Человек держался здесь по-хозяйски. Он, в отличие от пришельца, не глазел по сторонам, а сразу опустился на стул, и силуэт его щуплой фигуры четко обозначился на фоне оранжевого огня жаровни. Не поворачивая головы к бродяге, он занялся повторным раскуриванием погасшей трубки под полями низко надвинутой на лоб шляпы. Только сделав первую затяжку и разбавив ароматы помещения вонью дешевого табака, он подал голос:

– Кто видел, как ты сюда добирался?

– Никто.

Молчание.

– На берегу ни души. Слишком холодно, – пояснил бродяга.

Хозяин кивнул:

– Выкладывай.

– Девчонка, – сказал бродяга. – В рэдкотском «Лебеде».

– И что с ней такого?

– Кто-то вытащил ее из реки этой ночью. Говорят, вытащил уже мертвой.

Снова пауза.

– Ну и что?

– Она жива.

Только сейчас лицо хозяина повернулось в его сторону, однако черты не стали лучше различимыми.

– Так мертва или жива? Одно исключает другое.

– Она была мертва. А теперь она жива.

Хозяин медленно покачал головой и произнес безразличным тоном:

– Ты это увидел во сне. Или вообразил с перепою.

– Это не мои слова. Я только передаю то, что рассказывают другие. Ее достали мертвой из реки, а теперь она живехонька. Сейчас она в «Лебеде».

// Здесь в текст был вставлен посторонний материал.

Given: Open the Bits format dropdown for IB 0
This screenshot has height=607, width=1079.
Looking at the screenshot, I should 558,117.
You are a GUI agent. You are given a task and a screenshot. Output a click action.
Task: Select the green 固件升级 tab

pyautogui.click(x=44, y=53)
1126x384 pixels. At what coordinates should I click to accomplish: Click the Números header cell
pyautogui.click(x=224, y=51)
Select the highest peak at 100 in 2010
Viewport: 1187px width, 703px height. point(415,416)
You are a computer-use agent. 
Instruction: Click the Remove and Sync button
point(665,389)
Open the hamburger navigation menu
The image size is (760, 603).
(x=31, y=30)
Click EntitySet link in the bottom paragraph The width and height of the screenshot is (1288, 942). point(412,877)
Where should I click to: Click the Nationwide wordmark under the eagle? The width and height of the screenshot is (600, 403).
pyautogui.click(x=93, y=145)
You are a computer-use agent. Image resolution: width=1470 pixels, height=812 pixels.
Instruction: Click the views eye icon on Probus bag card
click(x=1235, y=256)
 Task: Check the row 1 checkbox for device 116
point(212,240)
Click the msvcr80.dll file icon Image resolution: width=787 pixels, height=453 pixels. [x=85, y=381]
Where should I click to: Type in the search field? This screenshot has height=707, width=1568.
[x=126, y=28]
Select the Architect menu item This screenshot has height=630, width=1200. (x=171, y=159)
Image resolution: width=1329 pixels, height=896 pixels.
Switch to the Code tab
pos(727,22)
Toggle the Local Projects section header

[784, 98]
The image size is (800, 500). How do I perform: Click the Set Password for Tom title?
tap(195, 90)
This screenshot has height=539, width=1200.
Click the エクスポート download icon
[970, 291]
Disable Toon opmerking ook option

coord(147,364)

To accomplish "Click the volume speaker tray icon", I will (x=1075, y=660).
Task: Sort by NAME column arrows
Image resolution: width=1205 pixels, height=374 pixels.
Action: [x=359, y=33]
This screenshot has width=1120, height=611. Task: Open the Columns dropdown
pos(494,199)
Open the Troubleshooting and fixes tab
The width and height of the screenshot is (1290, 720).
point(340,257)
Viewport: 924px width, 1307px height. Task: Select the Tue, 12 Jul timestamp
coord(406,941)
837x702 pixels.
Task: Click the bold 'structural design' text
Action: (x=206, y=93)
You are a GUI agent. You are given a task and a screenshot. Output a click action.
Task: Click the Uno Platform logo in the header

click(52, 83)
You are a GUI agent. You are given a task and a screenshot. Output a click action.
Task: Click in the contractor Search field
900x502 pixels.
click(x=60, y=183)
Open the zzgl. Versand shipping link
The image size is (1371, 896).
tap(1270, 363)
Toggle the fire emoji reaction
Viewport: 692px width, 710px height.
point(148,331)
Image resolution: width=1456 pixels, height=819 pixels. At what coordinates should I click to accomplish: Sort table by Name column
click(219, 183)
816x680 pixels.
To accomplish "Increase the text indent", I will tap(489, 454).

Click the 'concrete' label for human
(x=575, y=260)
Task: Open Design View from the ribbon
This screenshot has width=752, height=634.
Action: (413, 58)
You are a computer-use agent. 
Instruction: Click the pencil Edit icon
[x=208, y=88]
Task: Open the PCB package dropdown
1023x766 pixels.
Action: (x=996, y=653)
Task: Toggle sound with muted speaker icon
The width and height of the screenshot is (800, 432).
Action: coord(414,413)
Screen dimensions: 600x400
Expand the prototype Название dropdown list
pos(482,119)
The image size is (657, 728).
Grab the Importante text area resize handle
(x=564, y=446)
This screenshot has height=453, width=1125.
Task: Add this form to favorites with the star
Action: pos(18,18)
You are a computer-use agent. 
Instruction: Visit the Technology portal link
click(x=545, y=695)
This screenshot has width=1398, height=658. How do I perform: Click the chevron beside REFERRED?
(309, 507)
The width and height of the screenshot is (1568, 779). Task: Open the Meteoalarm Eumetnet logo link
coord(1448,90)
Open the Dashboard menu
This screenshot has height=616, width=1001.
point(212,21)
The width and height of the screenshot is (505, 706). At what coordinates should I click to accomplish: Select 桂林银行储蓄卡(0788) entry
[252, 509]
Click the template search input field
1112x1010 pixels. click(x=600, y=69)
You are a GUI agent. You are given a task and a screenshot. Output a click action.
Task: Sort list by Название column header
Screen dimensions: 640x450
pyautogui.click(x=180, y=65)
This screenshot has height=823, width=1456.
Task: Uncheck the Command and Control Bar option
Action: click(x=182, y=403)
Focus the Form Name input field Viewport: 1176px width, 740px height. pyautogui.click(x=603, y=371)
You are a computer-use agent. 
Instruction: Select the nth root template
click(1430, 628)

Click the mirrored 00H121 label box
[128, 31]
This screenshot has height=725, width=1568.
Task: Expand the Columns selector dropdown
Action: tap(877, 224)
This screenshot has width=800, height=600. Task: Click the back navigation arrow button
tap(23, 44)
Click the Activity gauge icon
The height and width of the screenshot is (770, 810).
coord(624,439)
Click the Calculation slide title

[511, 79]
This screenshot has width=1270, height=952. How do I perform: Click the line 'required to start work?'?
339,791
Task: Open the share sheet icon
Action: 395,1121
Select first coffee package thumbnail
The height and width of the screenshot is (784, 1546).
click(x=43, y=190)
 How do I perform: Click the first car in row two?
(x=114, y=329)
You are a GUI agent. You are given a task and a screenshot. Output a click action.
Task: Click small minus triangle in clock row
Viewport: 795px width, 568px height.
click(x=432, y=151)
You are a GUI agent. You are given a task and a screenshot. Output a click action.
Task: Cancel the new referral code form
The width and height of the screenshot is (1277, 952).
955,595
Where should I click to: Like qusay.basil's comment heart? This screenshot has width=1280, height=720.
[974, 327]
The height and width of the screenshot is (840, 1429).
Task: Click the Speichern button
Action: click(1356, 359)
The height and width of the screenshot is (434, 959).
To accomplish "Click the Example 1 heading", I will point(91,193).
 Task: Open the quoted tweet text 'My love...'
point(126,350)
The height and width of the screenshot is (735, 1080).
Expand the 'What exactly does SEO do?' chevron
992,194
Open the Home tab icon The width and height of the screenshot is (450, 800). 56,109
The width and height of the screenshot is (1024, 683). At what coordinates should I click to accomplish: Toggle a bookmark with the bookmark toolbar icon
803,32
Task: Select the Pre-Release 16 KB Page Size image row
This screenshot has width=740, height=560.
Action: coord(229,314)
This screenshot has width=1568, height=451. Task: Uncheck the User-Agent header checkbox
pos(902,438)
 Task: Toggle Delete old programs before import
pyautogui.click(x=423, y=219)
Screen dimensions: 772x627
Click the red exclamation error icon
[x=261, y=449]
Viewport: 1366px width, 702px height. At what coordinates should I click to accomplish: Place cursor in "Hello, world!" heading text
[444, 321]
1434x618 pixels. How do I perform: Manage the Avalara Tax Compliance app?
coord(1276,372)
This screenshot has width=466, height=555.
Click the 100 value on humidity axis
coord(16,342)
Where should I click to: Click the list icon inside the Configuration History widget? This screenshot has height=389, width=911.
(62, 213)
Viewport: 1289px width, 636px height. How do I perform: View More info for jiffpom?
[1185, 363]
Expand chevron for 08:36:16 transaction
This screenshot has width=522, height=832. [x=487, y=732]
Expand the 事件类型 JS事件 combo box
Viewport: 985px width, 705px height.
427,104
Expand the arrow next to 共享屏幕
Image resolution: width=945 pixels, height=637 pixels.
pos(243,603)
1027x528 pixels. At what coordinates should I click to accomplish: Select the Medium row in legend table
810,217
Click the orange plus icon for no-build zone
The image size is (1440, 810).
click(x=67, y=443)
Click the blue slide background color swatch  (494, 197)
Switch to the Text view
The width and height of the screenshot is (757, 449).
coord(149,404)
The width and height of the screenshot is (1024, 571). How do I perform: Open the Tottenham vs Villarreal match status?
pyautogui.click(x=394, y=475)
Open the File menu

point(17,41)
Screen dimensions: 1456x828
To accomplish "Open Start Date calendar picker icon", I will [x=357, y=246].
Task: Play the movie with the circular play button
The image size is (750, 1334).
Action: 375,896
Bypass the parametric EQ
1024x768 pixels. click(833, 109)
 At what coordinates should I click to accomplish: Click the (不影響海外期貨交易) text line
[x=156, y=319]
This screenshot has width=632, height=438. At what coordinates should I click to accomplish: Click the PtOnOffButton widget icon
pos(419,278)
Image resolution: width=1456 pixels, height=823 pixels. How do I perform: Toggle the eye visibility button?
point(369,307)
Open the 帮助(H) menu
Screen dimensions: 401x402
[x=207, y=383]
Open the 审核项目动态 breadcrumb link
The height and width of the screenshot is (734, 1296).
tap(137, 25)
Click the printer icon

Хозяин уставился в пламя жаровни. Бродяга подождал ответа, но через минуту понял, что его не будет.

– Мне бы хоть самую малость… За мои старания. В такую холодную ночь.

Хозяин хмыкнул. Затем поднялся, отбросив на стену длинную тень, протянул руку куда-то во тьму, выудил оттуда небольшую, заткнутую пробкой флягу и протянул ее пришельцу. Тот спрятал флягу в карман, на прощание дотронулся до края своей шляпы и был таков.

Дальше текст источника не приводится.